Earning a record of 5-4-1 in their last ten games, the Wild will head into their game on Thursday against the Boston Bruins with a five-game losing streak, including a 6-4 loss in the freezing environment that was the Winter Classic against the St. Louis Blues. The five-game losing streak — the longest during head coach Dean Evason’s tenure — has led the Wild to make a move that fans have been calling for most of the year, calling up blue-chip prospects Matt Boldy and Marco Rossi.
Considered to be two of the best prospects not in the NHL, the move to bring them up to hockey’s biggest stage isn’t without cause. Both Boldy and Rossi have excelled in their time with the Iowa Wild, at times outclassing older, more experienced competition.
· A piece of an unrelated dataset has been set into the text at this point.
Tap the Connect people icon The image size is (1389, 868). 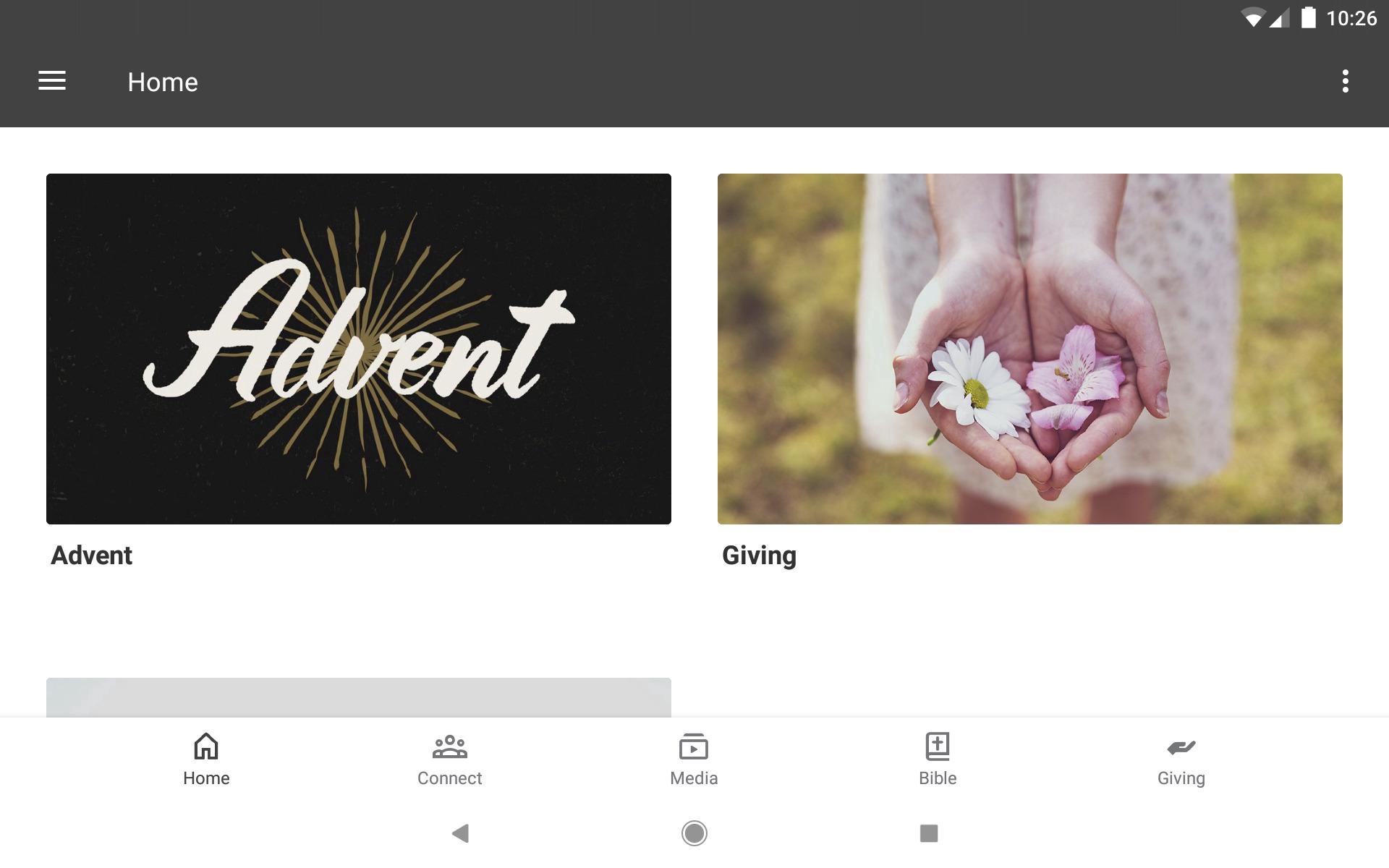click(x=449, y=746)
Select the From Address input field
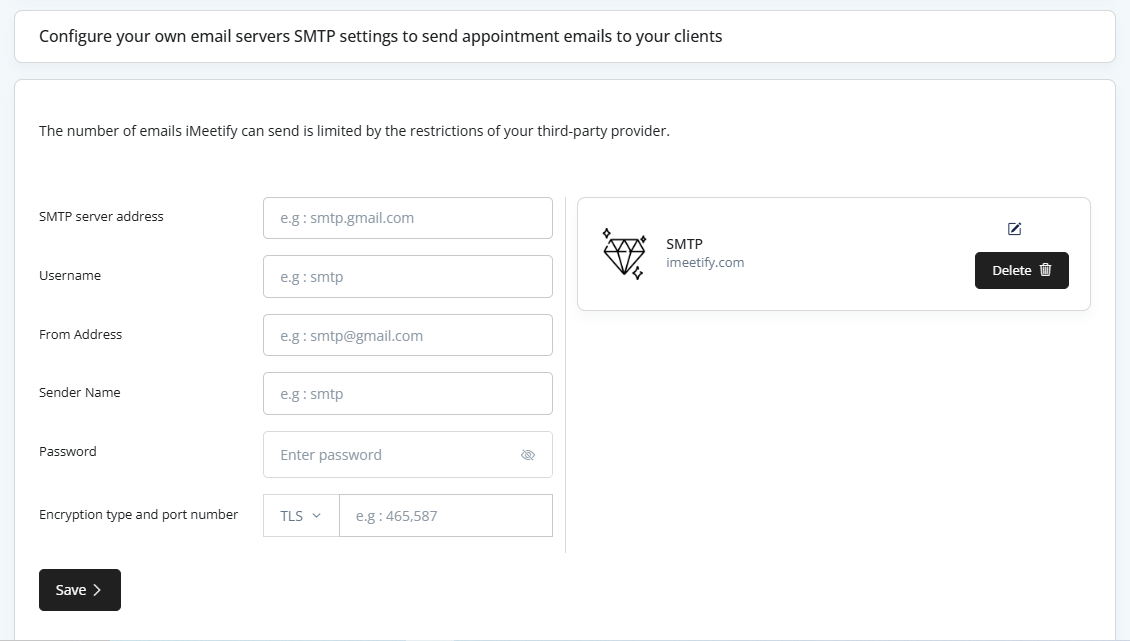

In his return to hockey after a prolonged and arduous battle with COVID, Rossi has notched seven goals and 23 points in just 21 games. That point total is high enough to put him at 18th in the AHL and one of only four players in the top 20 under the age of 21 (the others being Jack Quinn and John Peterka of the Buffalo Sabres and Jakob Pelletier of the Calgary Flames).
Rossi has bounced back tremendously, shaking off the rust of his recovery and looking like the best version of himself. Creating opportunities for his linemates — Boldy and Kyle Rau — while showing some defensive responsibility on the backcheck.
It may seem aggressive to pencil Rossi in for top-six minutes, but with the way he can create for his linemates, he may spark something for the struggling Kevin Fiala, which would be like getting blood from a stone. He may even contribute to the powerplay, as he was with the first unit during practice.
As for his oversized linemate, Boldy’s time with Iowa has been much shorter because of injuries, limiting him to only ten games. But boy, oh boy, has he been dynamic in those ten games.
Boldy has shown off instant chemistry with Rossi and an immediate impact on the powerplay with four goals and six assists. Last year, we wrote about Boldy’s ability on the half wall on the powerplay, and it looks like Dean Evason remembers the breakdown because Boldy was with the second unit during practice today.
It would be wise to temper expectations for what kind of impact a couple of young prospects can make early in their NHL careers, especially for those who have missed so much time over the last two years. Although it’s two players that have shown such promise at a high level — and so quickly — it is appropriate to be excitedly screaming internally right now.
Besides, it’s a win/win situation when this also likely means the end of the Victor Rask era.